Abraham endowed an S. Daniel Abraham Chair in Middle East Policy Studies at Princeton University and a Chair in Nutritional Medicine at Harvard Medical School. He has endowed the S. Daniel Abraham Center for Middle East Peace and the S. Daniel Abraham Center for International and Regional Studies at Tel Aviv University. He funded the Dan Abraham School for Business Administration and Economics at Bar-Ilan University in Israel, the S. Daniel Abraham Israel Program at Yeshiva University, and an Honors Program at Stern College for Women. He held honorary doctorates from the Ben-Gurion University of the Negev, Bar-Ilan University, and Yeshiva University. His gift to Mayo Clinic served to create the Dan Abraham Healthy Living Center, whose opening in 2007 received national media coverage. The Stella K. Abraham High School for Girls was dedicated in honor of his mother.

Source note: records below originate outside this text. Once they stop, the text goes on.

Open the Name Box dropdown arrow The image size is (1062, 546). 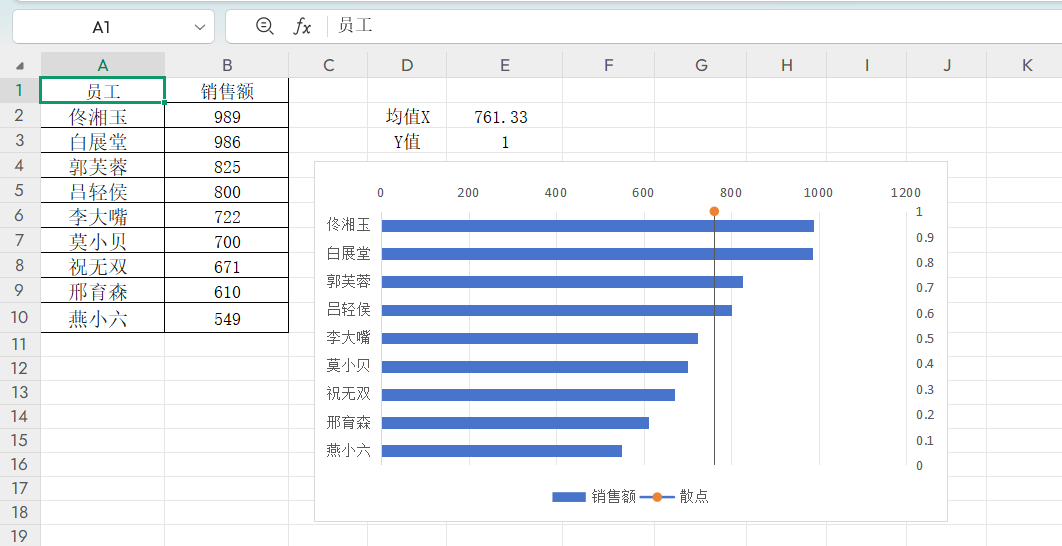click(x=197, y=27)
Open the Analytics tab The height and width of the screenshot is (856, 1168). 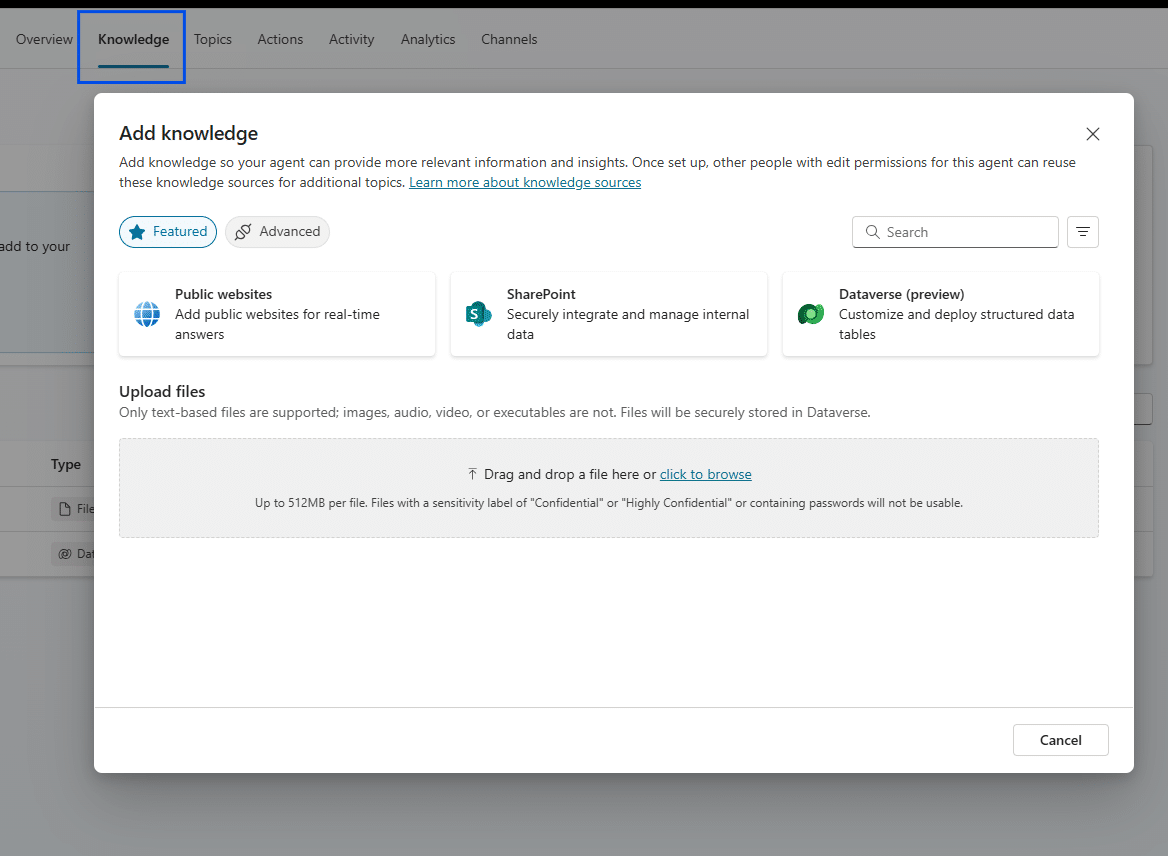coord(427,39)
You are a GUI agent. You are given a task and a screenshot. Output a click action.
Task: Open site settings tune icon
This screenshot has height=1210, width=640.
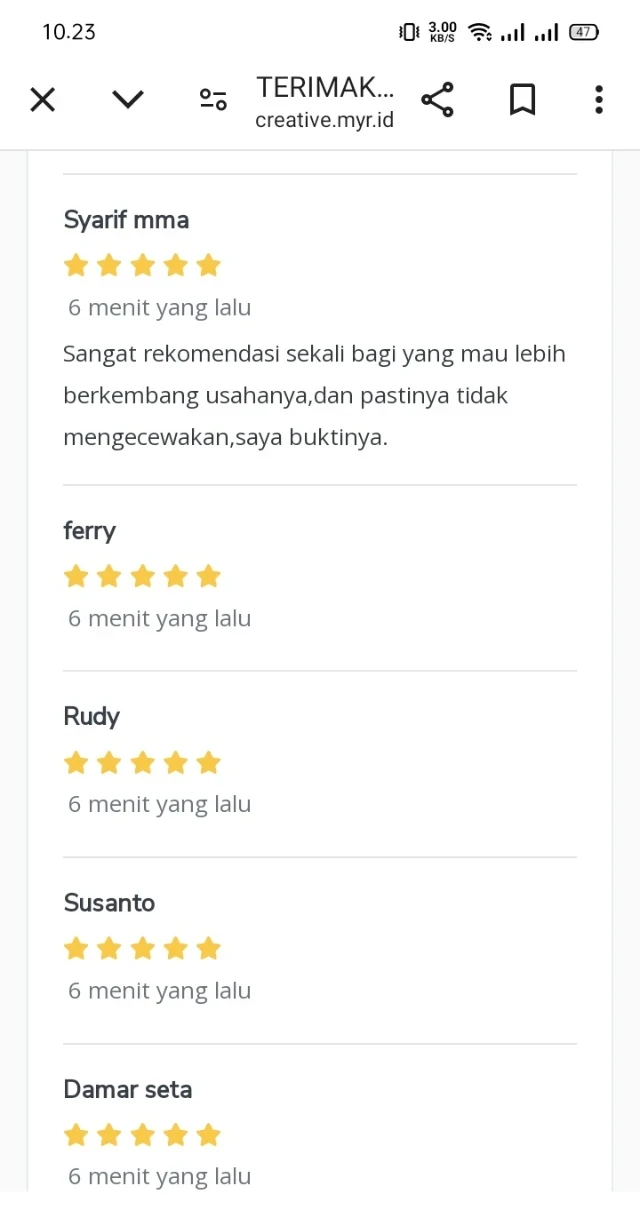tap(213, 100)
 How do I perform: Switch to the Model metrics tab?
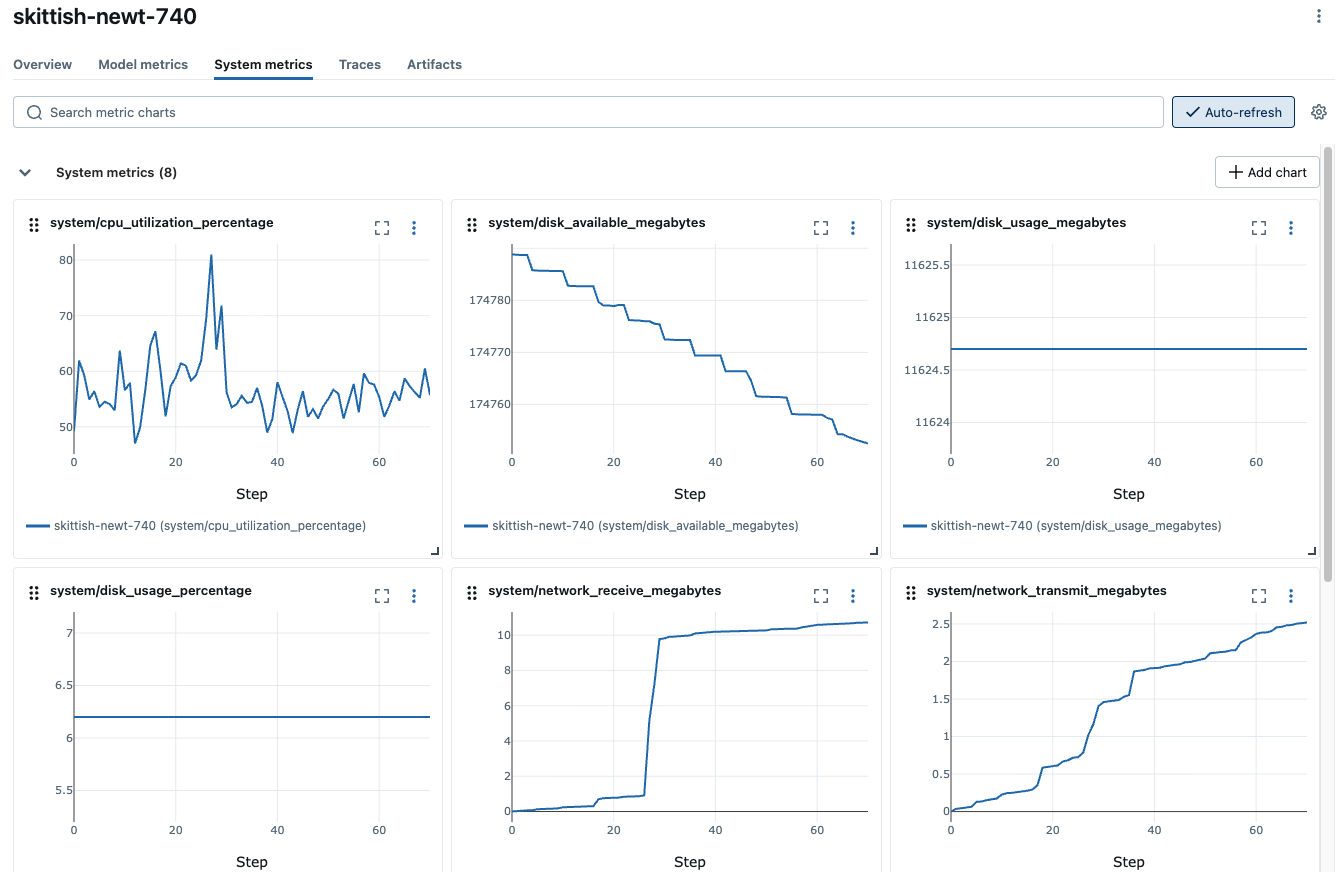tap(143, 64)
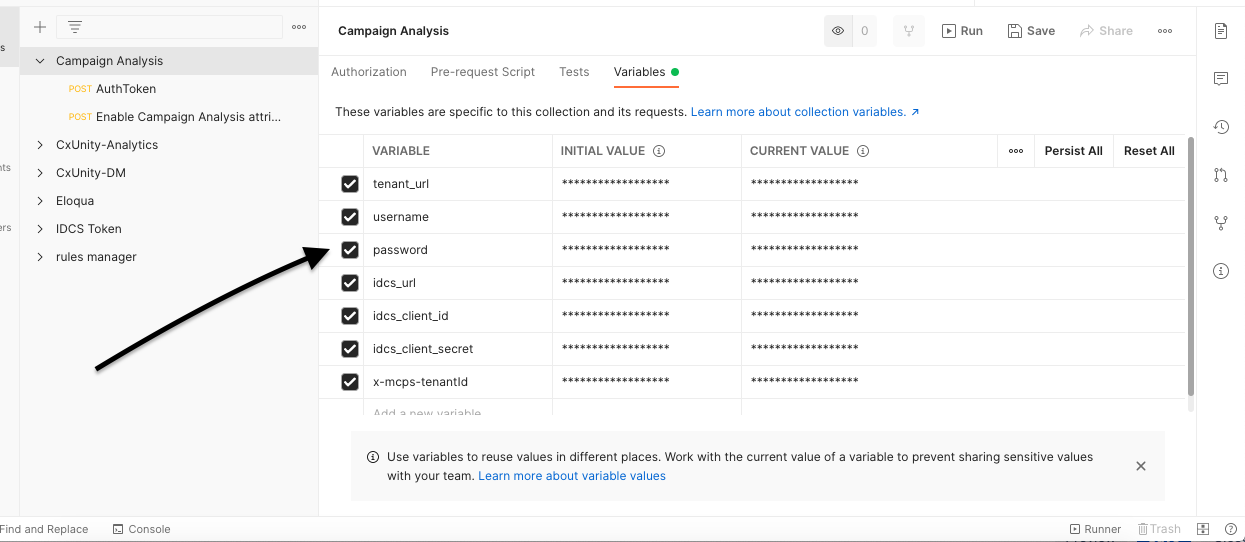Switch to the Authorization tab
The width and height of the screenshot is (1245, 542).
click(x=369, y=72)
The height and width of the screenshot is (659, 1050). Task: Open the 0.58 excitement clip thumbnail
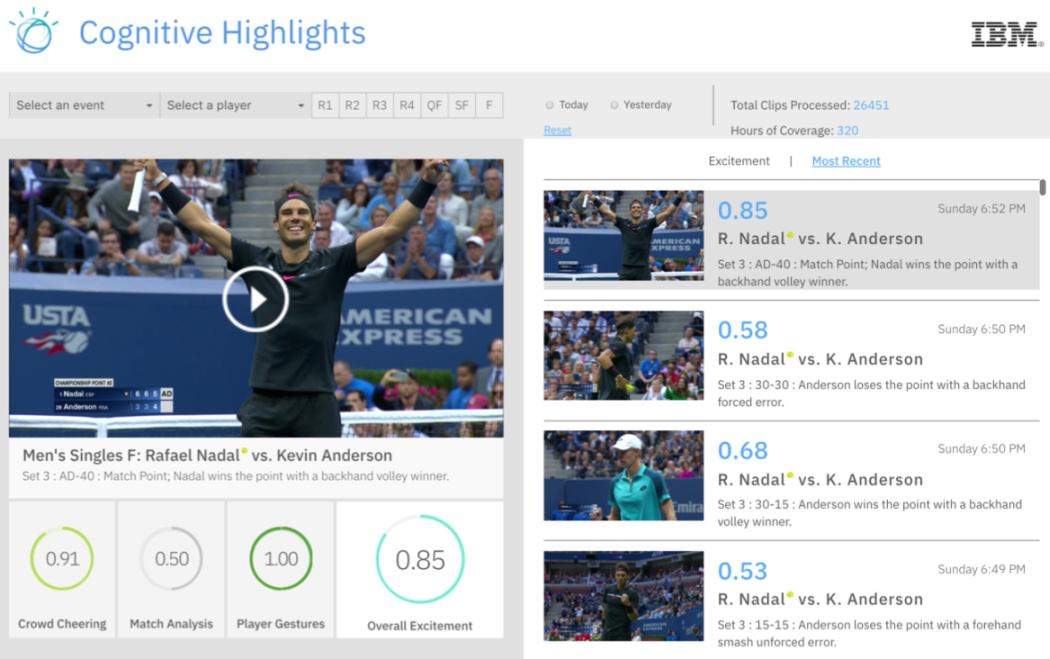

He was a founding member of the New Synagogue of Palm Beach.

==Political contributions==
Abraham was a long-time donor to the Democratic Party and the Clinton Foundation. He gave $1.5 million to the party and ranked as the number one contributor of soft money to the national parties in 2000.

Abraham donated $3 million to Priorities USA Action, a super PAC which supported Hillary Clinton's 2016 presidential campaign. In 2020, he donated $5 million to Democratic aligned Super PACs, including American Bridge 21st Century, House Majority PAC, and Senate Majority PAC.

==Personal life and death==
Abraham was divorced from his first wife, Estanne Weiner; they had four daughters: Rebecca, Simmi, Leah, and Tammy. He resided in Palm Beach, Florida.

At the time of his death, Abraham was married to Ewa Sebzda, with whom he had two children, Sarah and Sam.

Abraham died at a hospital in New York City on June 29, 2025, at the age of 100.